Given task: Replace "Where should I click to" with "Where do I click to" throughout the records, and leave everything else the same.

Entries for locating text and elements
[BEGIN]
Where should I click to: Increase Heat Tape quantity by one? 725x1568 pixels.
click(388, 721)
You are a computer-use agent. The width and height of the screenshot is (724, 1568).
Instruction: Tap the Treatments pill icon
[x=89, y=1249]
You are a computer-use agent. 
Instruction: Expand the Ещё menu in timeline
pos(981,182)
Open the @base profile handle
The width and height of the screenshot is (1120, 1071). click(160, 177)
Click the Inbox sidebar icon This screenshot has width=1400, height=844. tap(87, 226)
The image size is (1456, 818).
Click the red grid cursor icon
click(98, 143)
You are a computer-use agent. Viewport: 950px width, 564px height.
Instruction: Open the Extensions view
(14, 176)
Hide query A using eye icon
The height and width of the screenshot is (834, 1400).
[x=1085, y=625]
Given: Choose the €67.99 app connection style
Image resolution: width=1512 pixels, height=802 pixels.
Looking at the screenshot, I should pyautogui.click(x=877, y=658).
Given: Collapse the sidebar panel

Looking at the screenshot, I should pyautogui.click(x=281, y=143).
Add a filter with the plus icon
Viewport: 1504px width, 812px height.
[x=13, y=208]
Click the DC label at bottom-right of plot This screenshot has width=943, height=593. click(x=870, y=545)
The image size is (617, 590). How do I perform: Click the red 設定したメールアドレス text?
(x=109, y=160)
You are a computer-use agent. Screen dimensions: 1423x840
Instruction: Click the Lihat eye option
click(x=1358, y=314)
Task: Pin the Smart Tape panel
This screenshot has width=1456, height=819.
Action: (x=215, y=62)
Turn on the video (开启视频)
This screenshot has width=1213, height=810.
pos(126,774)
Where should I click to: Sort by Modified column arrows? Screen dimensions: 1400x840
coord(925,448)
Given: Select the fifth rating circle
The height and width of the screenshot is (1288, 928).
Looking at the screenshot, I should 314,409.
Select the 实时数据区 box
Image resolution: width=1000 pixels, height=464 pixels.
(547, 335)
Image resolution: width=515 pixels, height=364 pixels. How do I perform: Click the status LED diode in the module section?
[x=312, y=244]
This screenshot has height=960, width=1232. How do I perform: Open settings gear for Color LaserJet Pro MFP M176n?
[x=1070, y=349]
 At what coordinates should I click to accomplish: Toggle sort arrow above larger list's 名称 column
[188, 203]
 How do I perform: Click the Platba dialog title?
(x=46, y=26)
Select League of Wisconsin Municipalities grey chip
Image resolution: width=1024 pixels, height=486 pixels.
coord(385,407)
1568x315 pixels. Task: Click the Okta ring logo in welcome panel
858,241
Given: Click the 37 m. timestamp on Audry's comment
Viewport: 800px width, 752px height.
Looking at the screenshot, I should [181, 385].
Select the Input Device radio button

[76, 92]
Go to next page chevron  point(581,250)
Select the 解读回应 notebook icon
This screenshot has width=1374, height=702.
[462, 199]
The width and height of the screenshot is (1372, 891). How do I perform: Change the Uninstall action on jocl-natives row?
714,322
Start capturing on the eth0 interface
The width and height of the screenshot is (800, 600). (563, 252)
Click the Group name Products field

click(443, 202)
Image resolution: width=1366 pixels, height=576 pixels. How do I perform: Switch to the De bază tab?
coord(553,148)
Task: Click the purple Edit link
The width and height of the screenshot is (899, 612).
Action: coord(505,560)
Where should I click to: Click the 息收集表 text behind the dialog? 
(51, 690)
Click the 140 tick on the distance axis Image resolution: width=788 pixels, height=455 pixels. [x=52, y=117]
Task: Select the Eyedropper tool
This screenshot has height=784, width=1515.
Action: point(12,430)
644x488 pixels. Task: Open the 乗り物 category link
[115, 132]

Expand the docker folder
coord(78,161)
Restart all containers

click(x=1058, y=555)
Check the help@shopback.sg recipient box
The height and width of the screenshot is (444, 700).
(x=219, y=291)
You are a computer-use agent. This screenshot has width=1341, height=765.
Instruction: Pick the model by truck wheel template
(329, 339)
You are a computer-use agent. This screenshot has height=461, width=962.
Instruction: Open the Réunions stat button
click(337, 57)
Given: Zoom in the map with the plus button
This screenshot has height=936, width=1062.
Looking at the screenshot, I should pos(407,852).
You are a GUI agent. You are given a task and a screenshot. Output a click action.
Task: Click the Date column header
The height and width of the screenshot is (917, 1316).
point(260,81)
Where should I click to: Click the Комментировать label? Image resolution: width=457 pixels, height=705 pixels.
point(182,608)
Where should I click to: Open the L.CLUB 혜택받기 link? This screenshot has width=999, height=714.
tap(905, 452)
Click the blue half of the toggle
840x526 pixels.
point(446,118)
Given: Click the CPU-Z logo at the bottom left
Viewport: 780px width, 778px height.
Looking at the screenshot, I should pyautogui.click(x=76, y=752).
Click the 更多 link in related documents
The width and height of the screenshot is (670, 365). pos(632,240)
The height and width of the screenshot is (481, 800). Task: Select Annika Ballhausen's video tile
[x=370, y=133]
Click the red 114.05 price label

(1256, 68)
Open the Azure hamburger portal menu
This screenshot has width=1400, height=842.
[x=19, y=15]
[END]
Task response:
Where do I click to: Increase Heat Tape quantity by one? 725x1568 pixels.
click(388, 721)
You are a computer-use agent. The width and height of the screenshot is (724, 1568).
Instruction: Tap the Treatments pill icon
[x=89, y=1249]
You are a computer-use agent. 
Instruction: Expand the Ещё menu in timeline
pos(981,182)
Open the @base profile handle
The width and height of the screenshot is (1120, 1071). click(160, 177)
Click the Inbox sidebar icon This screenshot has width=1400, height=844. tap(87, 226)
The image size is (1456, 818).
Click the red grid cursor icon
click(98, 143)
You are a computer-use agent. Viewport: 950px width, 564px height.
Instruction: Open the Extensions view
(14, 176)
Hide query A using eye icon
The height and width of the screenshot is (834, 1400).
[x=1085, y=625]
Given: Choose the €67.99 app connection style
Image resolution: width=1512 pixels, height=802 pixels.
Looking at the screenshot, I should pyautogui.click(x=877, y=658).
Given: Collapse the sidebar panel

Looking at the screenshot, I should pyautogui.click(x=281, y=143).
Add a filter with the plus icon
Viewport: 1504px width, 812px height.
[x=13, y=208]
Click the DC label at bottom-right of plot This screenshot has width=943, height=593. click(x=870, y=545)
The image size is (617, 590). How do I perform: Click the red 設定したメールアドレス text?
(x=109, y=160)
You are a computer-use agent. Screen dimensions: 1423x840
Instruction: Click the Lihat eye option
click(x=1358, y=314)
Task: Pin the Smart Tape panel
This screenshot has width=1456, height=819.
Action: (x=215, y=62)
Turn on the video (开启视频)
This screenshot has width=1213, height=810.
pos(126,774)
Where do I click to: Sort by Modified column arrows? Screen dimensions: 1400x840
coord(925,448)
Given: Select the fifth rating circle
The height and width of the screenshot is (1288, 928).
Looking at the screenshot, I should 314,409.
Select the 实时数据区 box
Image resolution: width=1000 pixels, height=464 pixels.
(547, 335)
Image resolution: width=515 pixels, height=364 pixels. How do I perform: Click the status LED diode in the module section?
[x=312, y=244]
This screenshot has height=960, width=1232. How do I perform: Open settings gear for Color LaserJet Pro MFP M176n?
[x=1070, y=349]
 At what coordinates should I click to accomplish: Toggle sort arrow above larger list's 名称 column
[188, 203]
 How do I perform: Click the Platba dialog title?
(x=46, y=26)
Select League of Wisconsin Municipalities grey chip
Image resolution: width=1024 pixels, height=486 pixels.
coord(385,407)
1568x315 pixels. Task: Click the Okta ring logo in welcome panel
858,241
Given: Click the 37 m. timestamp on Audry's comment
Viewport: 800px width, 752px height.
Looking at the screenshot, I should [181, 385].
Select the Input Device radio button

[76, 92]
Go to next page chevron  point(581,250)
Select the 解读回应 notebook icon
This screenshot has width=1374, height=702.
[462, 199]
The width and height of the screenshot is (1372, 891). How do I perform: Change the Uninstall action on jocl-natives row?
714,322
Start capturing on the eth0 interface
The width and height of the screenshot is (800, 600). (563, 252)
Click the Group name Products field

click(443, 202)
Image resolution: width=1366 pixels, height=576 pixels. How do I perform: Switch to the De bază tab?
coord(553,148)
Task: Click the purple Edit link
The width and height of the screenshot is (899, 612).
Action: coord(505,560)
Where do I click to: Click the 息收集表 text behind the dialog? 
(51, 690)
Click the 140 tick on the distance axis Image resolution: width=788 pixels, height=455 pixels. [x=52, y=117]
Task: Select the Eyedropper tool
This screenshot has height=784, width=1515.
Action: point(12,430)
644x488 pixels. Task: Open the 乗り物 category link
[115, 132]

Expand the docker folder
coord(78,161)
Restart all containers

click(x=1058, y=555)
Check the help@shopback.sg recipient box
The height and width of the screenshot is (444, 700).
(x=219, y=291)
You are a computer-use agent. This screenshot has width=1341, height=765.
Instruction: Pick the model by truck wheel template
(329, 339)
You are a computer-use agent. This screenshot has height=461, width=962.
Instruction: Open the Réunions stat button
click(337, 57)
Given: Zoom in the map with the plus button
This screenshot has height=936, width=1062.
Looking at the screenshot, I should pos(407,852).
You are a GUI agent. You are given a task and a screenshot. Output a click action.
Task: Click the Date column header
The height and width of the screenshot is (917, 1316).
point(260,81)
Where do I click to: Click the Комментировать label? Image resolution: width=457 pixels, height=705 pixels.
point(182,608)
Where do I click to: Open the L.CLUB 혜택받기 link? This screenshot has width=999, height=714.
tap(905, 452)
Click the blue half of the toggle
840x526 pixels.
point(446,118)
Given: Click the CPU-Z logo at the bottom left
Viewport: 780px width, 778px height.
Looking at the screenshot, I should pyautogui.click(x=76, y=752).
Click the 更多 link in related documents
The width and height of the screenshot is (670, 365). pos(632,240)
The height and width of the screenshot is (481, 800). Task: Select Annika Ballhausen's video tile
[x=370, y=133]
Click the red 114.05 price label

(1256, 68)
Open the Azure hamburger portal menu
This screenshot has width=1400, height=842.
[x=19, y=15]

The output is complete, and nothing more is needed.